• No Shinkei Geka · Nov 2000

    [Clinical analysis of hypothermia in children with severe head injury].

    • I Takahashi, T Kitahara, M Endo, and T Ohwada.
    • Department of Emergency, Teine Keijinkai Hospital, 12 chome 355, Maeda 1 jo, Teine-ku, Sapporo 006-8555, Japan.
    • No Shinkei Geka. 2000 Nov 1;28(11):983-9.

    AbstractTherapeutic hypothermia may improve outcome after severe head injury, but its efficacy has not been established in children with a severe head injury.

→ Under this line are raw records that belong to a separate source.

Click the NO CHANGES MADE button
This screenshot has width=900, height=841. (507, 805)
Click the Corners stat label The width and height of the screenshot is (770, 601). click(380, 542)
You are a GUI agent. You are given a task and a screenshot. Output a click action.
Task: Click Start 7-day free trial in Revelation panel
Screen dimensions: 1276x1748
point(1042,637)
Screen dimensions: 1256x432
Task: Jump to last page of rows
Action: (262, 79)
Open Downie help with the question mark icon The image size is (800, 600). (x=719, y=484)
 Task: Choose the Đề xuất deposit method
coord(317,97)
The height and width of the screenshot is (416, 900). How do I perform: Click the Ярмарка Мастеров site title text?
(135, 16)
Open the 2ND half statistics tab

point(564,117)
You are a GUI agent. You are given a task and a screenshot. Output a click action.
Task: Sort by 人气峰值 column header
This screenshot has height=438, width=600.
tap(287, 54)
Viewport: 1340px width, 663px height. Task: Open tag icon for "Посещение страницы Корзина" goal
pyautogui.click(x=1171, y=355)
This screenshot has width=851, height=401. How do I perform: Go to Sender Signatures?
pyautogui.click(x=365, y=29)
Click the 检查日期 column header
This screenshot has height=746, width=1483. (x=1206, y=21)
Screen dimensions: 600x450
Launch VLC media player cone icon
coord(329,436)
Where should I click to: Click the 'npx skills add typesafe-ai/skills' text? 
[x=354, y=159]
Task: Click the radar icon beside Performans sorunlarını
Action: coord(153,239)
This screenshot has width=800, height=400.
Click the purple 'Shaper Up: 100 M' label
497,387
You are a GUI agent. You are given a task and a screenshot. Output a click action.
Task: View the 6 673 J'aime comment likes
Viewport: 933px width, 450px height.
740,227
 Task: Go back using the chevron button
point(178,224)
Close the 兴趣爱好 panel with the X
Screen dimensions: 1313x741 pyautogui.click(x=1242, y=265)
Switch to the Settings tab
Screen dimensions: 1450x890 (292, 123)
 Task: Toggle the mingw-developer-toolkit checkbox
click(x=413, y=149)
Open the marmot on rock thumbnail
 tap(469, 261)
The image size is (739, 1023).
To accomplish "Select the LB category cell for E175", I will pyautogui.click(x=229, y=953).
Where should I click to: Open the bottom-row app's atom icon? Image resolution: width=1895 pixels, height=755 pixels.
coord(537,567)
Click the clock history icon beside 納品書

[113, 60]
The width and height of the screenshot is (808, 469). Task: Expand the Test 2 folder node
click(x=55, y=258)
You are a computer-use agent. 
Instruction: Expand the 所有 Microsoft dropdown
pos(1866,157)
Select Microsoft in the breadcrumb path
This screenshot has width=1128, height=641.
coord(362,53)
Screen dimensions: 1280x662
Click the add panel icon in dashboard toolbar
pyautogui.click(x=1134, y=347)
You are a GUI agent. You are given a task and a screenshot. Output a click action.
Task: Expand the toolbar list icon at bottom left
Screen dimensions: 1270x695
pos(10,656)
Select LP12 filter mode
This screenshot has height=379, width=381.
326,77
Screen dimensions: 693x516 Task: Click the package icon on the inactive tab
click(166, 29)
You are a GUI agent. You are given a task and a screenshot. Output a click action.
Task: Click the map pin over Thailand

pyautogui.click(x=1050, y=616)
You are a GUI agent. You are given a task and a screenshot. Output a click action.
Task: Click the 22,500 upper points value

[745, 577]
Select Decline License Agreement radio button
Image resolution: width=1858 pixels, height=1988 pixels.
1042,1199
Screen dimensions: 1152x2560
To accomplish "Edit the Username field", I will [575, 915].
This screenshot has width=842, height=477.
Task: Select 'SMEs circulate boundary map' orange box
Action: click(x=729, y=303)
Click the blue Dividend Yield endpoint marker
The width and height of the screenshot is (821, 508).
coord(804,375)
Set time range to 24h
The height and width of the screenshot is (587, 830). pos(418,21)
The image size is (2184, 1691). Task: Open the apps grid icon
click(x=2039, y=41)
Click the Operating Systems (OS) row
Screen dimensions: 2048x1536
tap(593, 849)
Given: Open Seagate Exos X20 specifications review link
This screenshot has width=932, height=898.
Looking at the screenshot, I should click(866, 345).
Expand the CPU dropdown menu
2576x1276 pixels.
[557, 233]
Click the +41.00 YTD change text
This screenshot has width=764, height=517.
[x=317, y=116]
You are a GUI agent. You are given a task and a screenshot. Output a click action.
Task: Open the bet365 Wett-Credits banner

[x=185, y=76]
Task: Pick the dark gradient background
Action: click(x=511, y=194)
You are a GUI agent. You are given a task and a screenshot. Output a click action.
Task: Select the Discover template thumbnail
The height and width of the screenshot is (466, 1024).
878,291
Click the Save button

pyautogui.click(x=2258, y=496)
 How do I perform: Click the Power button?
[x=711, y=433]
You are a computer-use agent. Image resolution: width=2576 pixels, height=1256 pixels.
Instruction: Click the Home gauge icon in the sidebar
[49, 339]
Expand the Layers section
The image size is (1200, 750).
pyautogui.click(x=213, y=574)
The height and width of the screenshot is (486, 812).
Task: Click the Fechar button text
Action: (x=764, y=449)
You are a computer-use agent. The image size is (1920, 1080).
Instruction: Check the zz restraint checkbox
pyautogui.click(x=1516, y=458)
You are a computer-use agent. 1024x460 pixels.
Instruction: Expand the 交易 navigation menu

The authors evaluated the effects of hypothemia (33-34 degrees C) in 9 severely closed head-injured children (under 16 years old). The cooling period was 3 to 21 days (mean 9.3). Hypothermia significantly reduced ICP when it reached 33-34 degrees C. From 3 to 6 months after injury, 6 (67%) of the 9 patients had good outcome (good recovery in 2 and moderate disability in 4), but 3 (33%) had poor outcome (severe disability in 2 and vegetative state in one). Complications, including infectious disorders (pneumonia, meningitis, sepsis), cardio-vascular system dysfunction (cardiac arrhythmia, hypotension), decreased platelet counts, hypokalemia, diabetes insipidus, acute pancreatitis occurred during hypothermia in 7 patients (78%). The results of this study suggest that treatment with hypothermia in children with severe head injury is often accompanied complications, but it is an effective method to control intracranial hypertension and may have improved the outcome.